Gattin Bettina absolvierte derweil lächelnd einen Pressetermin, bei dem es offiziell um das Unicef-Foto des Jahres ging. Die meisten Journalisten aber waren wegen der Affäre gekommen, zu der Fragen jedoch nicht gestellt werden konnten. Als plötzlich bei einer ihrer Bewegungen alle Kameras gleichzeitig klickten, sagte Bettina Wulff erstaunt: "Ich mache mir doch nur eine Flasche Wasser auf."
Neue Enthüllungen gaben dem Skandal am Dienstag eine weitere Dynamik, nachdem sich die Lage noch am Montag etwas beruhigt zu haben schien, weil Wulff von sich aus eine Liste seiner Gratisurlaube bei reichen Freunden veröffentlicht hatte. Jetzt jedoch geht es um den Verdacht indirekter Wahlkampffinanzierung in der Zeit, als Wulff noch CDU-Ministerpräsident in Niedersachsen war. Laut Bild-Zeitung beglich der Hannoveraner Finanzmarktunternehmer Carsten Maschmeyer (AWD) am 19. Februar 2008 die Kosten einer Anzeigenkampagne für einen Interviewband mit Wulff. Maschmeyer gab dazu an, die 42 731,71 Euro stammten aus seinem Privatvermögen und seien ohne Wissen Wulffs geflossen.

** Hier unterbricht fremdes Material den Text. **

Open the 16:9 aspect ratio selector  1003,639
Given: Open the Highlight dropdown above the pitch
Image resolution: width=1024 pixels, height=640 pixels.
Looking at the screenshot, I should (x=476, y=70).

Diese Auskunft ließ der Bundespräsident seine Anwälte bestätigen: Ihm sei von den Zahlungen nichts bekannt gewesen.
Die Anzeigen waren 2007 in niedersächsischen Zeitungen erschienen und vom Verlag Hoffmann & Campe geschaltet worden. Titel des Werkes: "Besser die Wahrheit".
Begünstigungen summieren sich


Maschmeyer, liiert mit Schauspielerin Veronica Ferres, gehört zu Wulffs Freundeskreis in Hannover; in Maschmeyers Villa in Mallorca bezog Wulff im Sommer 2010 ein Appartement - da war er schon Präsident.
Maschmeyer hatte 1998 in verdeckter Weise auch schon eine Anzeigenkampagne im Wahlkampf des damaligen Ministerpräsidenten Gerhard Schörder (SPD) finanziert - damals noch gegen Christian Wulff.
Neben der Maschmeyer-Geldzahlung fällt auch das von Wulff bis vor kurzem verschwiegene 500 000-Euro-Privatdarlehen des Ehepaares Geerkens in das besagte Jahr 2008. Und dann noch ein Gratisaufenthalt der Wulffs bei einem befreundeten Ehepaar auf Norderney, das dort ein Süßwarengeschäft betreibt.
Die Vorkommnisse und Begünstigungen insgesamt summieren sich. In Hannover beriet in einer Eilsitzung bis gestern Abend der Ältestenrat des Landtages über die Frage, ob Wulff gegen das Ministergesetz des Landes verstoßen habe.
Das besagt: "Die Mitglieder der Landesregierung dürfen, auch nach Beendigung ihres Amtsverhältnisses, keine Belohnungen und Geschenke in Bezug auf ihr Amt annehmen."
Laut niedersächsischem Landesbeamtengesetz fallen unter Geschenke ausdrücklich auch zinsgünstige Darlehen sowie "die Gewährung von kostenloser oder ungewöhnlich verbilligter Unterkunft". Ergebnisse waren bei Redaktionsschluss noch nicht bekannt.

Umfragen zeigten gestern einerseits, dass Wulffs Ansehen gelitten hat. So halten noch 51 Prozent der Bürger, 23 Prozentpunkte weniger als im Juni, diesen Bundespräsidenten laut Infratest-Erhebung für glaubwürdig. Gleichzeitig sagten aber 70 Prozent, sie seien gegen einen Rücktritt Wulffs.